I would point out here that a John Dawes of Birmingham seems to have also used the fox, but instances of his blades are far less known.( fig.10a, "the British Basket Hilted Cavalry Sword", A.D. Darling, 'Canadian Journal of Arms Collecting', Vo.7, #3, Jan. 1974, the example is the animal alone and suggests either Harvey or Dawes as producer, c.1750).

It has been suggested that the Hounslow makers did not use the running wolf, however in looking at the many examples in numbers of references the last few days, I have found considerable examples which did have the mark.
The running wolf of Passau began appearing on Solingen blades actually in contracts for makers of that city from a reference I have seen but have yet to retrieve.

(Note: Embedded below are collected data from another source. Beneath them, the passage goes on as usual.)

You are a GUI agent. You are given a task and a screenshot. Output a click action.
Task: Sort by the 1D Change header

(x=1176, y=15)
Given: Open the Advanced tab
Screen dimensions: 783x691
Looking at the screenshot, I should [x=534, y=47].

In the advent of the English Civil Wars, Hounslow became a primary Parliamentary supplier (though several went to Oxford for the King), which was why a great many backswords, most of the 'mortuary' half basket hilt type were with German blades. Most of these have the sundry devices and markings well known in Europe and spuriously used in Solingen. One example (Neumann 250.S) has the running wolf and talismanic number 1469 (these are combinations not dates). Others of this period also have the well known ANDRIA FERARA so much associated with Solingen blades destined for Scotland. These often have the 'Genoan' sickle marks which were as widely copied as the running wolf.

Though it is clear that imported blades from Solingen were profoundly used (as recorded) and hilted in Hounslow, there were of course blades which were produced there, and some of them did bear the running wolf.

To Shotley Bridge:
The idea that there may have been some fabrication of military blades here does seem of course probable, but in what degree is unclear. We know of course that blades were being brought in for finishing, and it sounds as if hangers may well have been among them. However, there are numbers of the broadsword blades which are clearly military as in Neumann (p.146, 254.S) a semi basket hilt has a DE blade with pronounced mid ridge, and SHOTLEY BRIDG with date 1690 and WR (King William). William was of course William III of Orange and of the English crown.

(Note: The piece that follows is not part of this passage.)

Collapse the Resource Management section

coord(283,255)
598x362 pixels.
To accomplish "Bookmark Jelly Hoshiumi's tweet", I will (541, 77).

It has been suggested that Shotley had supplied for both sides, and this blade so marked presents compelling suggestion that they may have.
The earlier notes regarding the numbers of Jacobite supporters in the Shotley venture presents the dilemma existing with this Dutch 'King'.
While the Dutch were Protestant and vehemently against the Catholic rule of Spain, this was directly in league with the English crown against the Jacobite cause in Scotland.
As typically German blades were typically it seems transported from Solingen via Holland, it presents interesting case.
The ship with blades for Mohll to Shotley (1703) was from Rotterdam.

To the Colichemarde:

According to Aylward, the term has not been reliably traced to any English of French literature. It is however generally held that the term is cognate interpretation alluding to John Phillip, Count von Konigsmark, a Swedish soldier who was a renowned duelist. It does appear he may have designed this anomalous blade profile in which the proto examples were of flat longitudinal section which left the upper portion wide for parry but the lower portion narrow for speed and thrust.
He was in London around 1661, which suggests that terminus post quem, but that this style went rather quickly out of fashion in civilian blades, giving way to the gradual taper of the triangular (hollow) blades. While mostly gone by first part of 18th c. with military officers, with their flair for flamboyant hubris, seem to have kept the form around, and even as late as 1780s, George Washington had one and other military use was known.

I just wanted to add results of past few days of research to continue this most fascinating topic.